Supreme Court Of India

Union Of India V. Madhusudan Prasad

Civil Appeal No. 5909 of 2002. 28-10-2003


1. Union of India challenges the order passed by the Division Bench of the High Court of Patna. Respondent Madhusudan Prasad was a Safai Karamchari in CRPF. In the year 1994 he proceeded on leave and he should have reported for duty on 31.3.1994. Even after the expiry of the leave, he did not report for duty and overstayed leave without giving any information. The authorities treated him a deserter and issued a warrant of arrest and he was produced before the Chief Judicial Magistrate-cum-Commandant. The Magistrate imposed him a penalty of 15 days rigorous imprisonment. After the imposition of the penalty, the Commandant or CRPF issued an order of dismissal from service. Aggrieved by this order of dismissal, the respondent preferred an appeal and the appellate authority held that the disciplinary authority should have afforded reasonable opportunity to the respondent and as the respondent was not served with any show cause notice nor there was any enquiry preceding the dismissal, the order passed by the disciplinary authority was set aside and directed to reinstate the respondent in service. The appellate authority further observed that the period of absence from the date of dismissal from service i.e. 7.11.1994 till the reinstatement shall be treated as dies-non though there shall not be break in service for the purpose of pensionary benefits.

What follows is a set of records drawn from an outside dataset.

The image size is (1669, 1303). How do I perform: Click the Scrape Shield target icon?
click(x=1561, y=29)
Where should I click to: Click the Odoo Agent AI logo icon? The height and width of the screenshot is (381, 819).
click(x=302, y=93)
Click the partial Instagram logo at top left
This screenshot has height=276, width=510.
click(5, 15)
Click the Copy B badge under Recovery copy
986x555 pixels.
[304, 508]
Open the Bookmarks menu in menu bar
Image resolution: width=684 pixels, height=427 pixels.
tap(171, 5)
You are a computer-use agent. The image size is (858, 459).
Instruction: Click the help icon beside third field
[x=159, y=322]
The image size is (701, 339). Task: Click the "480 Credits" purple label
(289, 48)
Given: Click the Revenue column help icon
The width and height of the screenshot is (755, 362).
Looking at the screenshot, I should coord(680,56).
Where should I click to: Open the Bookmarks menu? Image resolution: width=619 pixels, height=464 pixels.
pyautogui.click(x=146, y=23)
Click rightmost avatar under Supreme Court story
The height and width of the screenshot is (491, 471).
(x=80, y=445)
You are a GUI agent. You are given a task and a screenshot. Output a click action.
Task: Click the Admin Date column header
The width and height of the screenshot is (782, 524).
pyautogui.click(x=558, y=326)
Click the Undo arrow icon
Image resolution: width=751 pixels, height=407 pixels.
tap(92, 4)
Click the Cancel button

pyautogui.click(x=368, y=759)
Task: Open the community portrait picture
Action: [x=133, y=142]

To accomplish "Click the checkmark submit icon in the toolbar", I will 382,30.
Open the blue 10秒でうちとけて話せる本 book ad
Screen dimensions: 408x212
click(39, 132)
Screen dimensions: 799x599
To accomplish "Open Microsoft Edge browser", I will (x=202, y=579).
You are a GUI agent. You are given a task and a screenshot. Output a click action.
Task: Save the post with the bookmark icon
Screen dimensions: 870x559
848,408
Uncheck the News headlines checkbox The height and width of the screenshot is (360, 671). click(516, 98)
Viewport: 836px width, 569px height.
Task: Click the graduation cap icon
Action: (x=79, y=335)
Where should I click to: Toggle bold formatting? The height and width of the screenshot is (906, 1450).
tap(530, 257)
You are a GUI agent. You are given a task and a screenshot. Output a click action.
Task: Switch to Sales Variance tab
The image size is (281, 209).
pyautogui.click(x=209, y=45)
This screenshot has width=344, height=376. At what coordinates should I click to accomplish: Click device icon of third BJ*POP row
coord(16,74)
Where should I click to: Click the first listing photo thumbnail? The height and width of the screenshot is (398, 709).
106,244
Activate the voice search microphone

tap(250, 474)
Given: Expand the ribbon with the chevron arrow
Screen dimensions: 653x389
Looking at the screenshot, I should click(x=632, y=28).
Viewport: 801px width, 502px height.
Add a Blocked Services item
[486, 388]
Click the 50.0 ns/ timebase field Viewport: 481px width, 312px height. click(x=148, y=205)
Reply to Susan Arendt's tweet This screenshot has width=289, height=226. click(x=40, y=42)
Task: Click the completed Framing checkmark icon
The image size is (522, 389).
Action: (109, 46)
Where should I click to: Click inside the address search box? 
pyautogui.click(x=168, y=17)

2. Pursuant to the order passed by the appellate authority, the respondent was reinstated in service on 15.2.1996. The respondent thereafter filed a Writ Petition before the High Court praying that he may be paid salary for the period 7.11.1994, that is the date of dismissal, to 15.2.1996, that is the date of reinstatement. The learned Single Judge held that the respondent was entitled to get salary for the period he was out of service.

3. Aggrieved by this order, Union of India preferred LPA before the Division Bench, but the Division Bench disposed of the matter affirming the order passed by the learned Single Judge and hence this appeal by way of SLP.

4. We heard the counsel for the Union of India and it was submitted that the respondent was not entitled to get salary for the period from 7.11.1994 to 15.2.1996 in view of the order passed by the appellate authority. It was submitted that the Fundamental Rule 54 enables the Government to pass such an order and it was argued in appropriate case the authorities can pass an order denying salary to the employee when reinstatement is ordered as a result or appeal or review. Fundamental Rules be read as follows:

"Where a Government servant who has been dismissed, removed or compulsory retired is reinstated as a result of appeal or review or would have been so reinstated but for his retirement on superannuation while under suspension or not, the authority competent to order reinstatement shall consider and make specific order - (a) regarding the pay and allowances to be paid to the Government servant for the period of his absence from duty including the period of suspension preceding his dismissal, removal or compulsory retirement, as the case may be and (b) whether or not the said period shall be treated as the period spent on duty."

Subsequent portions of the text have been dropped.